§ Requirements:
Convert the records below into a Markdown table with the columns Row and Line. Number each line in order and leave out blank lines.

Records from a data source

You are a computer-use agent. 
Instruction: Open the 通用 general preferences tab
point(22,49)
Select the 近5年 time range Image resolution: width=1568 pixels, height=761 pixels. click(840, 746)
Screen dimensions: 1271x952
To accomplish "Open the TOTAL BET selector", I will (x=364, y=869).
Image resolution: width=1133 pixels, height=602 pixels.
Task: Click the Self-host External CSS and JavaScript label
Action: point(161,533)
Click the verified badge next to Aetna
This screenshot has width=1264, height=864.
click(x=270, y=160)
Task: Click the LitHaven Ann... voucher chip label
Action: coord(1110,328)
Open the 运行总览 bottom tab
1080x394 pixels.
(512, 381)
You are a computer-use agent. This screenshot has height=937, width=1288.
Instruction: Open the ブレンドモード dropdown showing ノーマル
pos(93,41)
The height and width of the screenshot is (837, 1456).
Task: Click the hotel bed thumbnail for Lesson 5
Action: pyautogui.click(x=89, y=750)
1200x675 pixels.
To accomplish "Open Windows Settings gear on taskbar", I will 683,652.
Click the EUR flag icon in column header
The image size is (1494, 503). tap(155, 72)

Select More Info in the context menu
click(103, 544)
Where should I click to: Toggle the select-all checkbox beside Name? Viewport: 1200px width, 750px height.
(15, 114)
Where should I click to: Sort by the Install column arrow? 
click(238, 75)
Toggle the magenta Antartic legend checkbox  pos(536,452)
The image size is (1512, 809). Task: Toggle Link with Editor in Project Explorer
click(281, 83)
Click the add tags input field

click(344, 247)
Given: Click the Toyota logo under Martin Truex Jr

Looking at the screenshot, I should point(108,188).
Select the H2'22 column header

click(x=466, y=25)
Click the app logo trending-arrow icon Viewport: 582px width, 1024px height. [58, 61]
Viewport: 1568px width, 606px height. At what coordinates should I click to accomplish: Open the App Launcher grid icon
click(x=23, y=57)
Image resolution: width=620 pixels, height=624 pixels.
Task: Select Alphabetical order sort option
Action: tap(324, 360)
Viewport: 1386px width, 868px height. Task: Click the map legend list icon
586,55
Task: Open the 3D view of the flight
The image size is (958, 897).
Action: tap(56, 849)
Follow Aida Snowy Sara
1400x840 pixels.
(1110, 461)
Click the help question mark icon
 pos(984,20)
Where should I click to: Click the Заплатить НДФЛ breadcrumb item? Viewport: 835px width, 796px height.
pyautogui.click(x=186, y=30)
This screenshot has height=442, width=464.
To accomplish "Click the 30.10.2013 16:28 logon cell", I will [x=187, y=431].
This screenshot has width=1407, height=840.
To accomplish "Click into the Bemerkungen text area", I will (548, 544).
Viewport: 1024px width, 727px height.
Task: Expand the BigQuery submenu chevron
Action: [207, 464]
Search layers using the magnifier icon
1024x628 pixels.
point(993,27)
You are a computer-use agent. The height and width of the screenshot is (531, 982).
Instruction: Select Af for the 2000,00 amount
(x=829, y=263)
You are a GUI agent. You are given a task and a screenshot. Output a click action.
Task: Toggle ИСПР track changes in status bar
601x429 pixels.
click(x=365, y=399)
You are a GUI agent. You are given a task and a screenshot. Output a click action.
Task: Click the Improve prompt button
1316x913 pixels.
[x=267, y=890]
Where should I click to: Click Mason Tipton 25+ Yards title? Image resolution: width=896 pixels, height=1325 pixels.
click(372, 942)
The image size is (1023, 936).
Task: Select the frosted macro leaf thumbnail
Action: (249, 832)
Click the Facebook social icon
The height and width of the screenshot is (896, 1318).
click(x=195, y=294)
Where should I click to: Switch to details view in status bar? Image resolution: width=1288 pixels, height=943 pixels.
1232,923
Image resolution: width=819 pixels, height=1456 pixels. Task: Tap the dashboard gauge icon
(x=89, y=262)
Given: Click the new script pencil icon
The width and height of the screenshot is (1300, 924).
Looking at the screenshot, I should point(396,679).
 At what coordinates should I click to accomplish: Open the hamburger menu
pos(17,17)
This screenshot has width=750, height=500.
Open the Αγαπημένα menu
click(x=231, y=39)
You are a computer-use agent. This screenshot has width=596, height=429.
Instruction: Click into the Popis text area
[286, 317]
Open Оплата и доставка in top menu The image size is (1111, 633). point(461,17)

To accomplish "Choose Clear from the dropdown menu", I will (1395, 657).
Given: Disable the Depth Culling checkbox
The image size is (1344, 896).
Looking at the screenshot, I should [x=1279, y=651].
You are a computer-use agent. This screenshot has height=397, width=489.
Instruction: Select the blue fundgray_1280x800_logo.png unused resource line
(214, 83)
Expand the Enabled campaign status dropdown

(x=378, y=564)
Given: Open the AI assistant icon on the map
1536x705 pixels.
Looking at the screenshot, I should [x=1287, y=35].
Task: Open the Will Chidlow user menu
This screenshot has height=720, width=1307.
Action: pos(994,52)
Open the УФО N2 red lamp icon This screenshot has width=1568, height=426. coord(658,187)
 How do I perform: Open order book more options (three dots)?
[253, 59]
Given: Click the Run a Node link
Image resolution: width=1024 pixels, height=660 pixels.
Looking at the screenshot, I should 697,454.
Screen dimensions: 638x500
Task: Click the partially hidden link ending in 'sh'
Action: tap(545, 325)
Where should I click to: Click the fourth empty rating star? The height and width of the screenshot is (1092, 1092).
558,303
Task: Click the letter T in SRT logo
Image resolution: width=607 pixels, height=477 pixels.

§ Output of the task:
| Row | Line |
|---|---|
| 1 | You are a computer-use agent.  |
| 2 | Instruction: Open the 通用 general preferences tab |
| 3 | point(22,49) |
| 4 | Select the 近5年 time range Image resolution: width=1568 pixels, height=761 pixels. click(840, 746) |
| 5 | Screen dimensions: 1271x952 |
| 6 | To accomplish "Open the TOTAL BET selector", I will (x=364, y=869). |
| 7 | Image resolution: width=1133 pixels, height=602 pixels. |
| 8 | Task: Click the Self-host External CSS and JavaScript label |
| 9 | Action: point(161,533) |
| 10 | Click the verified badge next to Aetna |
| 11 | This screenshot has width=1264, height=864. |
| 12 | click(x=270, y=160) |
| 13 | Task: Click the LitHaven Ann... voucher chip label |
| 14 | Action: coord(1110,328) |
| 15 | Open the 运行总览 bottom tab |
| 16 | 1080x394 pixels. |
| 17 | (512, 381) |
| 18 | You are a computer-use agent. This screenshot has height=937, width=1288. |
| 19 | Instruction: Open the ブレンドモード dropdown showing ノーマル |
| 20 | pos(93,41) |
| 21 | The height and width of the screenshot is (837, 1456). |
| 22 | Task: Click the hotel bed thumbnail for Lesson 5 |
| 23 | Action: pyautogui.click(x=89, y=750) |
| 24 | 1200x675 pixels. |
| 25 | To accomplish "Open Windows Settings gear on taskbar", I will 683,652. |
| 26 | Click the EUR flag icon in column header |
| 27 | The image size is (1494, 503). tap(155, 72) |
| 28 | Select More Info in the context menu |
| 29 | click(103, 544) |
| 30 | Where should I click to: Toggle the select-all checkbox beside Name? Viewport: 1200px width, 750px height. |
| 31 | (15, 114) |
| 32 | Where should I click to: Sort by the Install column arrow?  |
| 33 | click(238, 75) |
| 34 | Toggle the magenta Antartic legend checkbox  pos(536,452) |
| 35 | The image size is (1512, 809). Task: Toggle Link with Editor in Project Explorer |
| 36 | click(281, 83) |
| 37 | Click the add tags input field |
| 38 | click(344, 247) |
| 39 | Given: Click the Toyota logo under Martin Truex Jr |
| 40 | Looking at the screenshot, I should point(108,188). |
| 41 | Select the H2'22 column header |
| 42 | click(x=466, y=25) |
| 43 | Click the app logo trending-arrow icon Viewport: 582px width, 1024px height. [58, 61] |
| 44 | Viewport: 1568px width, 606px height. At what coordinates should I click to accomplish: Open the App Launcher grid icon |
| 45 | click(x=23, y=57) |
| 46 | Image resolution: width=620 pixels, height=624 pixels. |
| 47 | Task: Select Alphabetical order sort option |
| 48 | Action: tap(324, 360) |
| 49 | Viewport: 1386px width, 868px height. Task: Click the map legend list icon |
| 50 | 586,55 |
| 51 | Task: Open the 3D view of the flight |
| 52 | The image size is (958, 897). |
| 53 | Action: tap(56, 849) |
| 54 | Follow Aida Snowy Sara |
| 55 | 1400x840 pixels. |
| 56 | (1110, 461) |
| 57 | Click the help question mark icon |
| 58 |  pos(984,20) |
| 59 | Where should I click to: Click the Заплатить НДФЛ breadcrumb item? Viewport: 835px width, 796px height. |
| 60 | pyautogui.click(x=186, y=30) |
| 61 | This screenshot has height=442, width=464. |
| 62 | To accomplish "Click the 30.10.2013 16:28 logon cell", I will [x=187, y=431]. |
| 63 | This screenshot has width=1407, height=840. |
| 64 | To accomplish "Click into the Bemerkungen text area", I will (548, 544). |
| 65 | Viewport: 1024px width, 727px height. |
| 66 | Task: Expand the BigQuery submenu chevron |
| 67 | Action: [207, 464] |
| 68 | Search layers using the magnifier icon |
| 69 | 1024x628 pixels. |
| 70 | point(993,27) |
| 71 | You are a computer-use agent. The height and width of the screenshot is (531, 982). |
| 72 | Instruction: Select Af for the 2000,00 amount |
| 73 | (x=829, y=263) |
| 74 | You are a GUI agent. You are given a task and a screenshot. Output a click action. |
| 75 | Task: Toggle ИСПР track changes in status bar |
| 76 | 601x429 pixels. |
| 77 | click(x=365, y=399) |
| 78 | You are a GUI agent. You are given a task and a screenshot. Output a click action. |
| 79 | Task: Click the Improve prompt button |
| 80 | 1316x913 pixels. |
| 81 | [x=267, y=890] |
| 82 | Where should I click to: Click Mason Tipton 25+ Yards title? Image resolution: width=896 pixels, height=1325 pixels. |
| 83 | click(372, 942) |
| 84 | The image size is (1023, 936). |
| 85 | Task: Select the frosted macro leaf thumbnail |
| 86 | Action: (249, 832) |
| 87 | Click the Facebook social icon |
| 88 | The height and width of the screenshot is (896, 1318). |
| 89 | click(x=195, y=294) |
| 90 | Where should I click to: Switch to details view in status bar? Image resolution: width=1288 pixels, height=943 pixels. |
| 91 | 1232,923 |
| 92 | Image resolution: width=819 pixels, height=1456 pixels. Task: Tap the dashboard gauge icon |
| 93 | (x=89, y=262) |
| 94 | Given: Click the new script pencil icon |
| 95 | The width and height of the screenshot is (1300, 924). |
| 96 | Looking at the screenshot, I should point(396,679). |
| 97 |  At what coordinates should I click to accomplish: Open the hamburger menu |
| 98 | pos(17,17) |
| 99 | This screenshot has width=750, height=500. |
| 100 | Open the Αγαπημένα menu |
| 101 | click(x=231, y=39) |
| 102 | You are a computer-use agent. This screenshot has width=596, height=429. |
| 103 | Instruction: Click into the Popis text area |
| 104 | [286, 317] |
| 105 | Open Оплата и доставка in top menu The image size is (1111, 633). point(461,17) |
| 106 | To accomplish "Choose Clear from the dropdown menu", I will (1395, 657). |
| 107 | Given: Disable the Depth Culling checkbox |
| 108 | The image size is (1344, 896). |
| 109 | Looking at the screenshot, I should [x=1279, y=651]. |
| 110 | You are a computer-use agent. This screenshot has height=397, width=489. |
| 111 | Instruction: Select the blue fundgray_1280x800_logo.png unused resource line |
| 112 | (214, 83) |
| 113 | Expand the Enabled campaign status dropdown |
| 114 | (x=378, y=564) |
| 115 | Given: Open the AI assistant icon on the map |
| 116 | 1536x705 pixels. |
| 117 | Looking at the screenshot, I should [x=1287, y=35]. |
| 118 | Task: Open the Will Chidlow user menu |
| 119 | This screenshot has height=720, width=1307. |
| 120 | Action: pos(994,52) |
| 121 | Open the УФО N2 red lamp icon This screenshot has width=1568, height=426. coord(658,187) |
| 122 |  How do I perform: Open order book more options (three dots)? |
| 123 | [253, 59] |
| 124 | Given: Click the Run a Node link |
| 125 | Image resolution: width=1024 pixels, height=660 pixels. |
| 126 | Looking at the screenshot, I should 697,454. |
| 127 | Screen dimensions: 638x500 |
| 128 | Task: Click the partially hidden link ending in 'sh' |
| 129 | Action: tap(545, 325) |
| 130 | Where should I click to: Click the fourth empty rating star? The height and width of the screenshot is (1092, 1092). |
| 131 | 558,303 |
| 132 | Task: Click the letter T in SRT logo |
| 133 | Image resolution: width=607 pixels, height=477 pixels. |